There are few tasks as tedious as writing job descriptions, however, they are the building blocks of your company’s Human Resource system. Without them you can’t develop effective recruiting, selection, performance appraisal, compensation, and training systems. Simply put, without job descriptions, your organization is just not organized! Compounding this problem is that companies that do have job descriptions usually have outdated, irrelevant ones. In most cases, they can be found sitting in a dusty old binder or in the bottom drawer of the employees desk underneath a lot of other "unimportant stuff."

There are three basic reasons why companies do not have accurate, functional, usable job descriptions.

•Confusion regarding the focus of the job description.

•The perceived need to document every "task" done now and in the future.

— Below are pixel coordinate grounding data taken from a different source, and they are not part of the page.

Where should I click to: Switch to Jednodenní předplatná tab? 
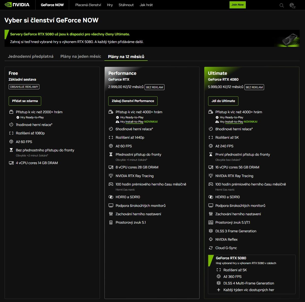31,56
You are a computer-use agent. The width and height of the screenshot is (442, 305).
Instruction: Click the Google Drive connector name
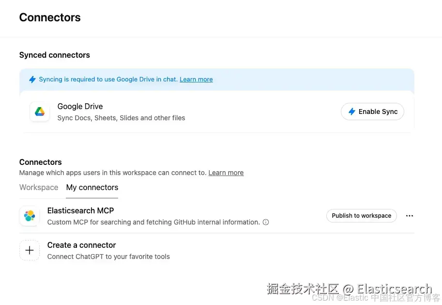(x=80, y=106)
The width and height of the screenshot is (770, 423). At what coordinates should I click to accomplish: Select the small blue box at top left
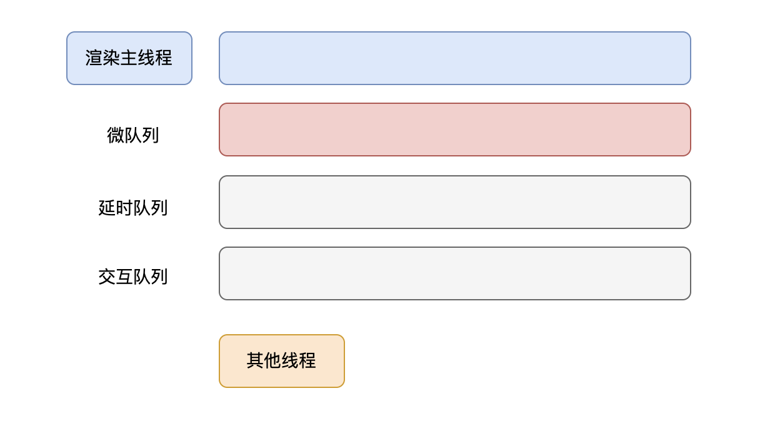(x=129, y=58)
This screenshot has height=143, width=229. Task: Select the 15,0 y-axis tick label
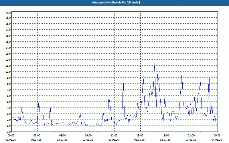[x=8, y=42]
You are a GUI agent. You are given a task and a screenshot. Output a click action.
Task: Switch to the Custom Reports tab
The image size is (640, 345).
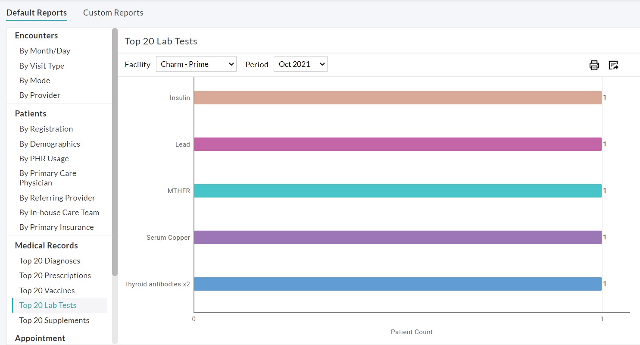coord(113,13)
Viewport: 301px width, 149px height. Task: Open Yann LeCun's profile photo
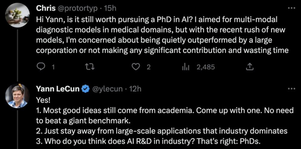point(18,96)
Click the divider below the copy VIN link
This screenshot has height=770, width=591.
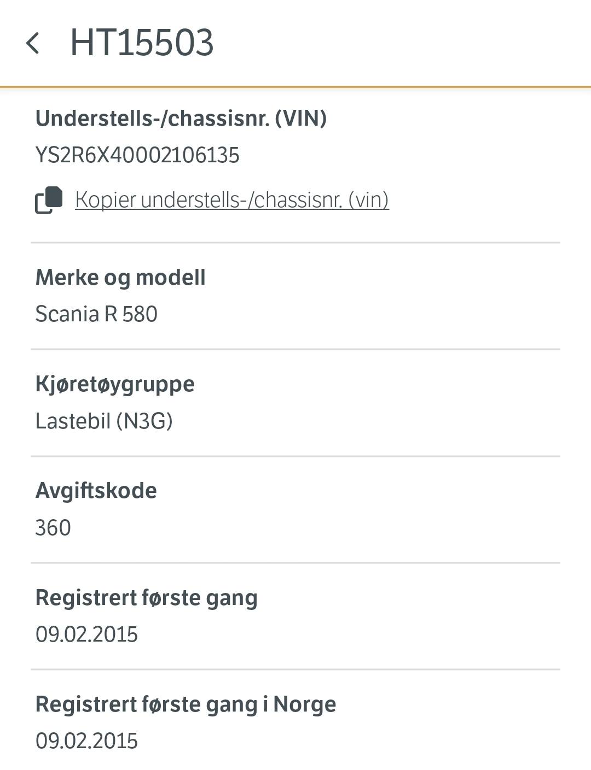tap(296, 243)
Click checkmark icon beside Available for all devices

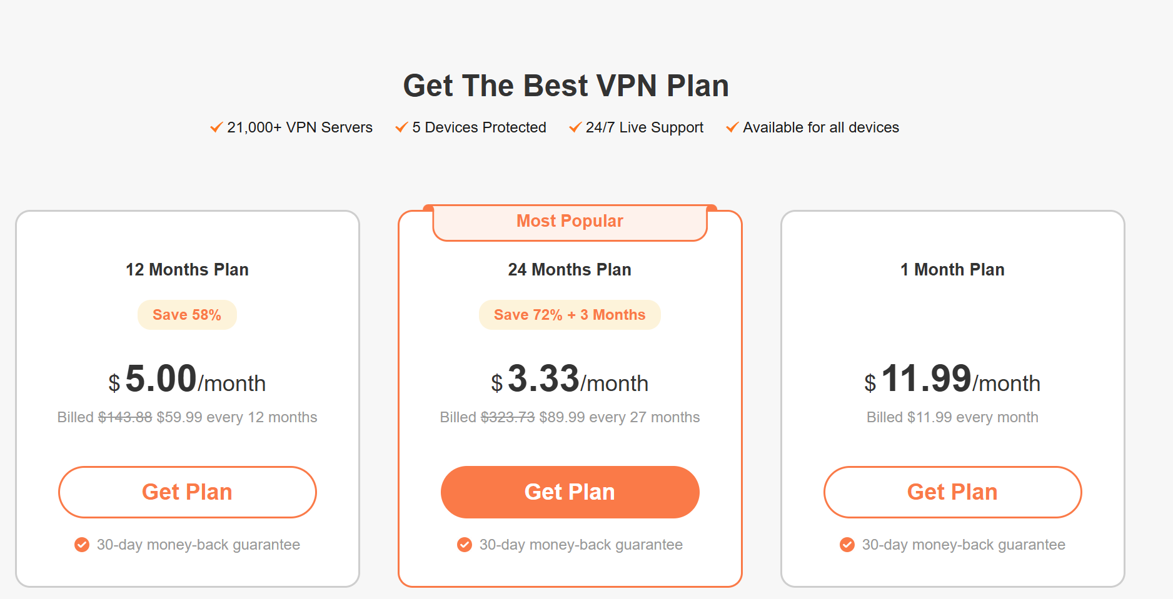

•Management’s perception that there isn’t enough time to sit down and write them.

Let’s deal with the perceived lack of time issue first. You can “create” the time to perform critical business tasks and having job descriptions should be a priority. They are necessary for the survival of your organization. In fact, there are not many other issues that should have a higher priority.

Regarding the perceived need to document every task related to each job done now and in the future… well, that is an impossible task. Even if you could document each task an employee should perform, it would not be advisable to do so. Invariably task driven job descriptions end with "and other duties as assigned by the supervisor." Clearly this is a miscellaneous task that, by its very nature, destroys any useful purpose a job description can provide. Yet without such a statement, a task driven job description would have to be updated as often as any new or unforeseen task is assigned, another impossible job to do.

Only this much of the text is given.